2. Lorsque les sens nous donnent une émotion négative, celle-ci provoque un état mental négatif, de mauvaise volonté (ill will), qui se traduit par la réticence, le déplaisir, la contrariété, l’aversion, le rejet. Il pleut sur la route et vous n’aimez pas la pluie, la pluie rend le chemin boueux et vous n’aimez pas marcher dans la boue…Si l’on n’apprend pas à supporter le déplaisir, la contrariété, on ne peut continuer sur la voie de notre transformation. On s’arrête. 

Ainsi, la soumission aux impulsions nées des sensations, négatives ou positives, empêche d’atteindre la claire vision. 

3. Suivre la voie est un combat qui peut, d’autre part, engendrer une torpeur, une fatigue, un découragement qui se traduisent par un manque d’énergie, qui peut aller jusqu’à la dépression: on se sent comme emprisonné, l’effort devient impossible. Il faut sortir de ce moi replié sur lui-même, qui n’a plus envie de rien, atteint de la maladie spirituelle bien connue: l’acédie.  Le découragement résulte d’un excès de tension, il faut réajuster l’effort.

4. Un Esprit agité (restless mind). L’esprit ne peut se calmer, il est incapable de se fixer, il se soucie toujours du futur ou du passé.. Cette agitation irraisonnée nourrit les peurs innombrables du psychisme. Le monde moderne favorise constamment cet obstacle.

5. Scepticisme et Doute. On perd confiance, on ne jette plus dans la lutte sans esprit de retour, ou on se perd dans les idées ( cf. Les multiples témoignages des voyageurs ci-dessus), cela génère l’indécision : que faire? On devient déconnecté du but qu’on s’est fixé. Alors on s’arrête.

Que faire alors avec ces 5 obstacles? Agir soit pour les enlever, soit pour les éviter soit pour en triompher.Utiliser des techniques.
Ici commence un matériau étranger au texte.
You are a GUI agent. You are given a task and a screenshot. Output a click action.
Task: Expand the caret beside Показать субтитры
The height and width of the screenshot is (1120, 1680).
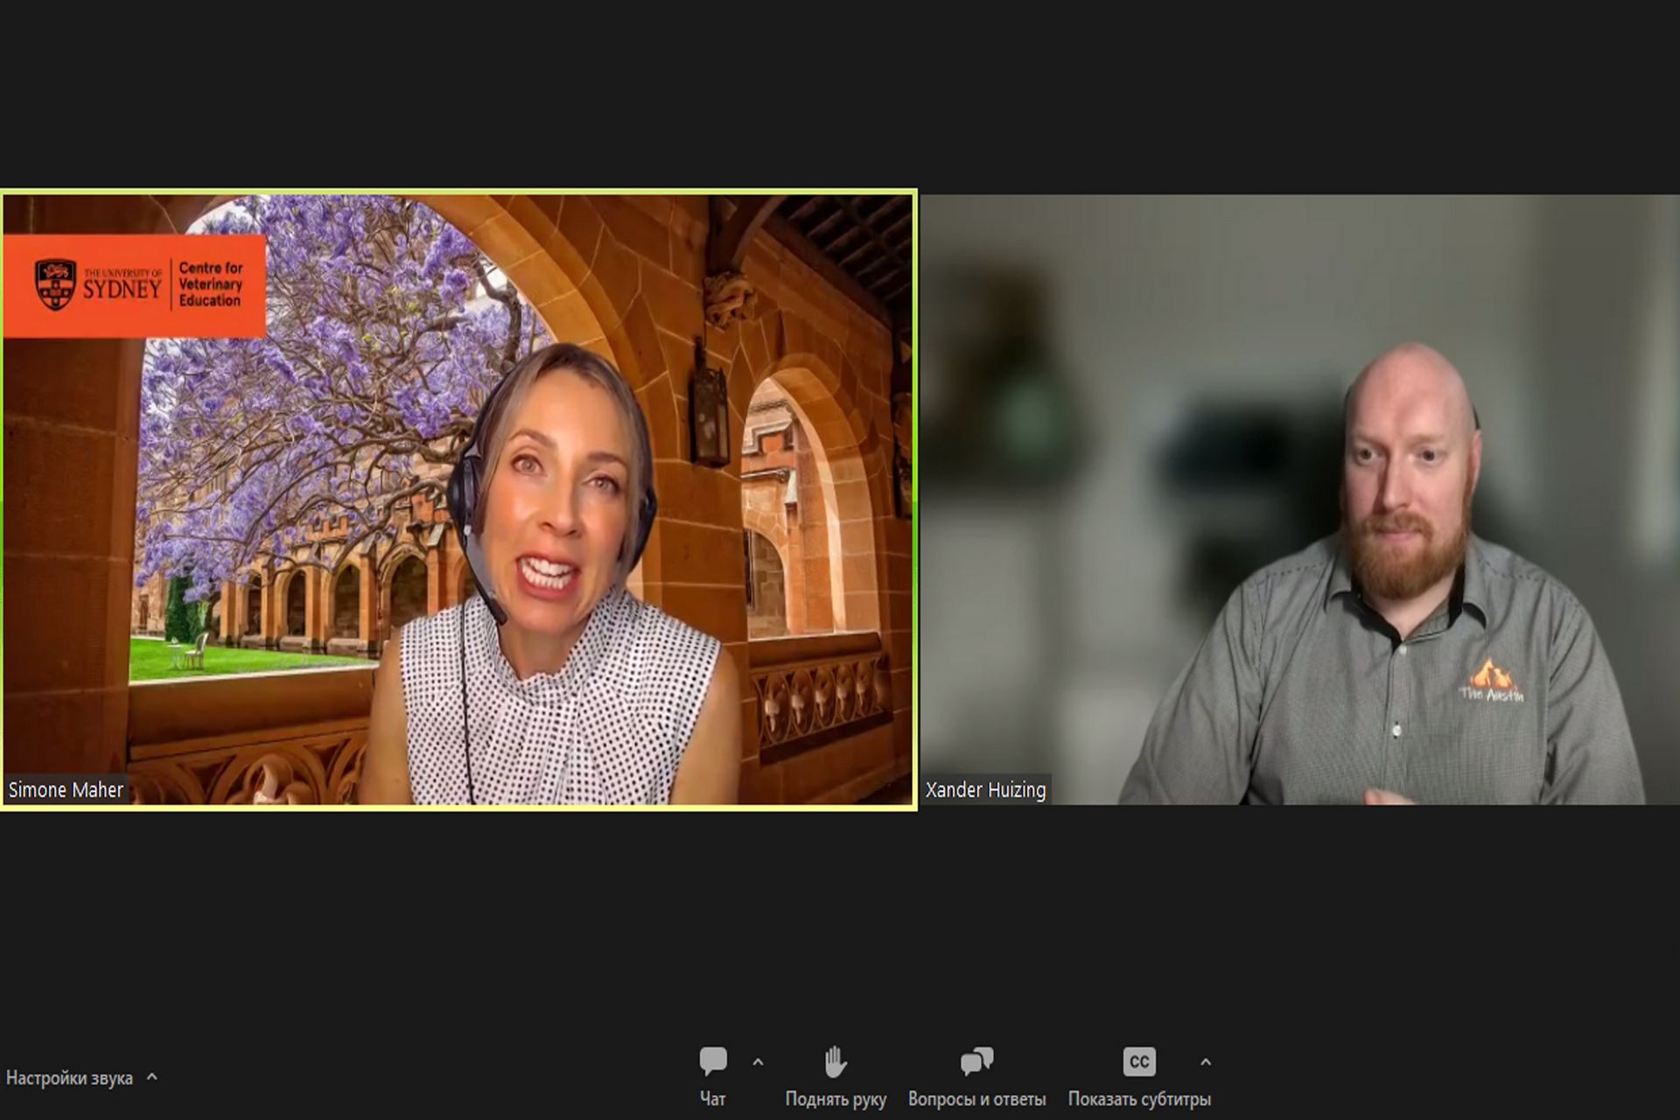[1206, 1062]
La méthode par les 4 moyens vise à une non identification de soi à ces états mentaux.

1 ) reconnaitre l’état d’esprit dans lequel vous vous trouvez ; 

2 ) apprendre à accepter  la situation, l’autre  personne, comme elles sont à ce moment, ainsi que vous-mêmes.

3)  Rechercher les causes : pourquoi ce vécu de cette situation et quelles conséquences?

4)  Repousser l’identification aux mouvements des attitudes corporelles, des émotions, des représentations mentales: ces trois aspects de moi ne sont qu’éphémères (autant de « moi » superficiels).

Chacune de nos vies est si unique qu’il faut trouver son propre chemin et non partir sur le chemin d’un autre .

Apprenez et choisissez. Si vous voulez faire l’ascension de cette montagne vers la clarté, je serai ravi de vous rencontrer  en haut.